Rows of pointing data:
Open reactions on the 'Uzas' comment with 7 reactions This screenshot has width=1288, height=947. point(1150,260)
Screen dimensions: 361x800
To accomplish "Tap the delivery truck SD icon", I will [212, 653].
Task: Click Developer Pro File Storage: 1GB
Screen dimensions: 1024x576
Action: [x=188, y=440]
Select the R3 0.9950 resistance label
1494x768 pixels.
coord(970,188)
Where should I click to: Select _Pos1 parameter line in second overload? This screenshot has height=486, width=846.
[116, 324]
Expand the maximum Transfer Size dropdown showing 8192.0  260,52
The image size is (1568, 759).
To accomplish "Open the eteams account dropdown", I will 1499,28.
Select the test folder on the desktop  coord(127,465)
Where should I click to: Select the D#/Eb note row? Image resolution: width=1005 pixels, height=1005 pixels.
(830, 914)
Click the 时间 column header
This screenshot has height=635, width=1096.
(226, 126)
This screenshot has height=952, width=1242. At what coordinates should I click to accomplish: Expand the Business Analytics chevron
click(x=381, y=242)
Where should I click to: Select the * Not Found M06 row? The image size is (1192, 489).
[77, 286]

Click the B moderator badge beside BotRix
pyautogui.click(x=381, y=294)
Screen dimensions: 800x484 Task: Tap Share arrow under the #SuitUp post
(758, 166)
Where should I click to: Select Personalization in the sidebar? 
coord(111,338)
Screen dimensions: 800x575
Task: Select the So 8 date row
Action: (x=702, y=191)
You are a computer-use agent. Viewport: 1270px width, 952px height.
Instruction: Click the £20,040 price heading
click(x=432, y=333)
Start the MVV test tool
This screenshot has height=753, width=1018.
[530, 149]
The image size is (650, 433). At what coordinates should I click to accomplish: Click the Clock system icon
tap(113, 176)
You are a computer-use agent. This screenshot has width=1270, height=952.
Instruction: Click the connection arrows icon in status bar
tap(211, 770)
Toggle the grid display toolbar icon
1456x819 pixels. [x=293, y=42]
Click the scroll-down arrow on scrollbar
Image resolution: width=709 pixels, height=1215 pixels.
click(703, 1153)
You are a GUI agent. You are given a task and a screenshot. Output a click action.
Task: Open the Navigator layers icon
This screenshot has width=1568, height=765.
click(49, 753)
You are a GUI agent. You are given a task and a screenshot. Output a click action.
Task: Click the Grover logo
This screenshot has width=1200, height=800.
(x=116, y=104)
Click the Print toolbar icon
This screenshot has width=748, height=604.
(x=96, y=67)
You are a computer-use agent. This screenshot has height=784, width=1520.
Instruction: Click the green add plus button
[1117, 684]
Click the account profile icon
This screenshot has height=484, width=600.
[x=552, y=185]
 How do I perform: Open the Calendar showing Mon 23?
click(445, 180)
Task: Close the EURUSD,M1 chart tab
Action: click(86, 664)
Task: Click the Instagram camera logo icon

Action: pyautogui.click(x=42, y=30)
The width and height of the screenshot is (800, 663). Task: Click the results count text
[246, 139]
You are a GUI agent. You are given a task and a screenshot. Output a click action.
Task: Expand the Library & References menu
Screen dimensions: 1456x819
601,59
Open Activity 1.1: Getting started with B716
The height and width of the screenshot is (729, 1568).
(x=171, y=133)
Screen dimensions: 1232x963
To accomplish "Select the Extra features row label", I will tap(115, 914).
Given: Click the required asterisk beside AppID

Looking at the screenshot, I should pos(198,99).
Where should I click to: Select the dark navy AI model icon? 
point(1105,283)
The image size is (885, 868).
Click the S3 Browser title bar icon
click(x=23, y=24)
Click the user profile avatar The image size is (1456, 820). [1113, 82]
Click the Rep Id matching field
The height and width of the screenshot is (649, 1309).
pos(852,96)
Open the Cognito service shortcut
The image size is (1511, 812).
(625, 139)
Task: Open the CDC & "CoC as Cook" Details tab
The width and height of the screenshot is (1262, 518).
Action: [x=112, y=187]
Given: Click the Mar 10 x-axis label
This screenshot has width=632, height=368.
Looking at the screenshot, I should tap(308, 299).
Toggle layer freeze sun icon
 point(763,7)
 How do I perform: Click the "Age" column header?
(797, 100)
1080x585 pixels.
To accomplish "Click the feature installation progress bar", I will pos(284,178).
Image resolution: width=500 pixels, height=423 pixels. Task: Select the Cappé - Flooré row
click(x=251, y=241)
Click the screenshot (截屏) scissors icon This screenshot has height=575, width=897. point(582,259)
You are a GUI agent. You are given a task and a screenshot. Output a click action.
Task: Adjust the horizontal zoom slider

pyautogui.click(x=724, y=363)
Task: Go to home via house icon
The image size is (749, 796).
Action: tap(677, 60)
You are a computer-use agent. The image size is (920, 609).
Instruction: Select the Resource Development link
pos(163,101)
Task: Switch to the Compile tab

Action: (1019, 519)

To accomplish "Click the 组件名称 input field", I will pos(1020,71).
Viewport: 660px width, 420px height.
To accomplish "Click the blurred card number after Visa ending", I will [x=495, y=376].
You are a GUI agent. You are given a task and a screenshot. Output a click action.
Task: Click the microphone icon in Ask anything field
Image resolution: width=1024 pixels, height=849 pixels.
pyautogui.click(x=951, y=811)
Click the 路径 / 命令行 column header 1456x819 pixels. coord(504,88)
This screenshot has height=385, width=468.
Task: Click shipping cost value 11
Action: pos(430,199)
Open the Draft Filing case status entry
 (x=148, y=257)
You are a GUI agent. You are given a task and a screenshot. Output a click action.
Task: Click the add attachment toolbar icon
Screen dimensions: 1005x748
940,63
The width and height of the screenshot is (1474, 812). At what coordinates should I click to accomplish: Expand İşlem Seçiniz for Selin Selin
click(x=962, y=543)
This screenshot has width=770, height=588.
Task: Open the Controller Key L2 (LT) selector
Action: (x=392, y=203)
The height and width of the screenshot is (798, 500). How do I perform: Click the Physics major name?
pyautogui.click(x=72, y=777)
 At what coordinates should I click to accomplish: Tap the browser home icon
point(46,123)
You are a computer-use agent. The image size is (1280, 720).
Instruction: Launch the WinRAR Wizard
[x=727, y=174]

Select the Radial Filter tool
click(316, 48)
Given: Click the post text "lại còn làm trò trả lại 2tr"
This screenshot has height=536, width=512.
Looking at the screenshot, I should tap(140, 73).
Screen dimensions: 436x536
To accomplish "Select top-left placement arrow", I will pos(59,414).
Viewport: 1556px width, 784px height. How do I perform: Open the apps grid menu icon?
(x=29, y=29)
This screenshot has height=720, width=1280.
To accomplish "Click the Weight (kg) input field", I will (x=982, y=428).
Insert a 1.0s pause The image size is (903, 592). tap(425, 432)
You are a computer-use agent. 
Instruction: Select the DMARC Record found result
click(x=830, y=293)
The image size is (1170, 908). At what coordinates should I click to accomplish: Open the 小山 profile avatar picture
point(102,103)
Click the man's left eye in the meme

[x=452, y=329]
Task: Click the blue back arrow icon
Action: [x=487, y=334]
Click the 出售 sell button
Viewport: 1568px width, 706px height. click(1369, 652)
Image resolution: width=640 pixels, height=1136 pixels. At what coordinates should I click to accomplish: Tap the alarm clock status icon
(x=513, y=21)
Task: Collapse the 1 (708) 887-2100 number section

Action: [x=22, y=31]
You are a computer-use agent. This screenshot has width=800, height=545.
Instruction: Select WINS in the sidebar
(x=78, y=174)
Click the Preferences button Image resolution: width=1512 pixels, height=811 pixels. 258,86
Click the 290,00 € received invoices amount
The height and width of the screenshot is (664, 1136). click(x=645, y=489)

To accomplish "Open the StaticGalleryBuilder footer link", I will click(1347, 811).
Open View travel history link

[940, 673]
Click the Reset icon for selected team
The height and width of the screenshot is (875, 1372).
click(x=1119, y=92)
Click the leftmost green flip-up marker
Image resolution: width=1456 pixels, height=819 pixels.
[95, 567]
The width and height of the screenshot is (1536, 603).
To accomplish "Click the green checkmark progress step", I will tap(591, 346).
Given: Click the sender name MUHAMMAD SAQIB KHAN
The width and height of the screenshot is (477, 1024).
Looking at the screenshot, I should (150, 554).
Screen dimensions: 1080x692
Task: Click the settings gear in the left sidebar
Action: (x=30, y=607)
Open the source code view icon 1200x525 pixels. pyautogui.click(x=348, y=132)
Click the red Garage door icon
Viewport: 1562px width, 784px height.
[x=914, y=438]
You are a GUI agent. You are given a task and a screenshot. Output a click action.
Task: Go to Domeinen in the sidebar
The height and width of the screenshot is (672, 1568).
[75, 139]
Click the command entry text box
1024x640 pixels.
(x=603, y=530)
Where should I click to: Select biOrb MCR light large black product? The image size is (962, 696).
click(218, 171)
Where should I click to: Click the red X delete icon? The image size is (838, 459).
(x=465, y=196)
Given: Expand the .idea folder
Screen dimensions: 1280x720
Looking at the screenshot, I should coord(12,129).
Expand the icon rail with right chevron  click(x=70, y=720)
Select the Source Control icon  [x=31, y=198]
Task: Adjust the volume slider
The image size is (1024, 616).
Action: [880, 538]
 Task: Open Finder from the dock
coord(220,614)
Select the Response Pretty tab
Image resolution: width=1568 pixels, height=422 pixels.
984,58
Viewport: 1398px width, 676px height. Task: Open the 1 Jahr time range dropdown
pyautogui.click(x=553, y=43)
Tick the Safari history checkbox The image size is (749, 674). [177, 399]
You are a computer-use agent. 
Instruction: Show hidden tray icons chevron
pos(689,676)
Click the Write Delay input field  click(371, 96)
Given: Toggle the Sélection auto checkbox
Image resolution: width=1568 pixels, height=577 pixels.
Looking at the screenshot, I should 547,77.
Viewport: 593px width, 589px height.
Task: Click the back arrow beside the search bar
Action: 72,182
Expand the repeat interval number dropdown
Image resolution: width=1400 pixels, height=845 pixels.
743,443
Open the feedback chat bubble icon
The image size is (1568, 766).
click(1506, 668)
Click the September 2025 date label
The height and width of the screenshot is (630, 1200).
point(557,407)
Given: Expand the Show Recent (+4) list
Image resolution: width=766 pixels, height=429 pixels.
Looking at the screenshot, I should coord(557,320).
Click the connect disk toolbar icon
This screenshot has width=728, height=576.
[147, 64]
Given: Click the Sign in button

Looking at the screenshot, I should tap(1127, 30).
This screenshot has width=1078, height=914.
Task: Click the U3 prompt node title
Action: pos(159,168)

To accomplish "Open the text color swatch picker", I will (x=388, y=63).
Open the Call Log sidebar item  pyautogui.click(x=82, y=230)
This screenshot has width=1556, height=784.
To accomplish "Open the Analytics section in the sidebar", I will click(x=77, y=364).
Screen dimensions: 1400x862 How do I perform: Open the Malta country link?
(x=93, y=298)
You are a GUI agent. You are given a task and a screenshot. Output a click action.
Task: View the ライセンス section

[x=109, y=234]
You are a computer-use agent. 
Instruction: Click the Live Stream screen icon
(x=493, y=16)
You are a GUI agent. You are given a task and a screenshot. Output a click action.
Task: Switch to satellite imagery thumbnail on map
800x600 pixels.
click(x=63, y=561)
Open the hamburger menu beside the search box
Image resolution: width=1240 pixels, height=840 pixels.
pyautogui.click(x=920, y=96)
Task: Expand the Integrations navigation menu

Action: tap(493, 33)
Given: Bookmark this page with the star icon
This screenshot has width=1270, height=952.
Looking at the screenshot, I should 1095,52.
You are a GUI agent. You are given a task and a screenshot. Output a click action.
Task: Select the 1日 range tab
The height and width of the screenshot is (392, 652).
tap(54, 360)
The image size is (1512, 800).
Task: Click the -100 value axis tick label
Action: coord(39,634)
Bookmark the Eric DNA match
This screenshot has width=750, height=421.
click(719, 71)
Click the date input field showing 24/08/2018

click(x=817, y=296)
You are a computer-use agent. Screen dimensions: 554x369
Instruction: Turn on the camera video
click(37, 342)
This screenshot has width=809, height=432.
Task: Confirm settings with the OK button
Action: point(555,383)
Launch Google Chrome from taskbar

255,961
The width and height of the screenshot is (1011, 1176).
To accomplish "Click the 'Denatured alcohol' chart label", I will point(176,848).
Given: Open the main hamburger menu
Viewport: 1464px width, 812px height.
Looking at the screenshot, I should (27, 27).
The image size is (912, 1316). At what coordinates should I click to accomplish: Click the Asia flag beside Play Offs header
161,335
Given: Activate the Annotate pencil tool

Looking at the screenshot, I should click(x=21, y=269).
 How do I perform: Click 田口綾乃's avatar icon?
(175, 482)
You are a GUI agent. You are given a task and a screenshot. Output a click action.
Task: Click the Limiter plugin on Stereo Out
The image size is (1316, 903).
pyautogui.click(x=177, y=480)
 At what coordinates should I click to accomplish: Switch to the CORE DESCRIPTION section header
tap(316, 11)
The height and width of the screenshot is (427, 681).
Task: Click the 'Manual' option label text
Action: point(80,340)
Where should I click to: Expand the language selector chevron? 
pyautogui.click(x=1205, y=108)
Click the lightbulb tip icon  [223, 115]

PROBLEM DESCRIPTION
Please pick out each line of the records above that contains the string "search" and copy those lines in full. The match is case-sensitive.

RESULT FOR THIS TASK
Task: Click the back arrow beside the search bar
Open the hamburger menu beside the search box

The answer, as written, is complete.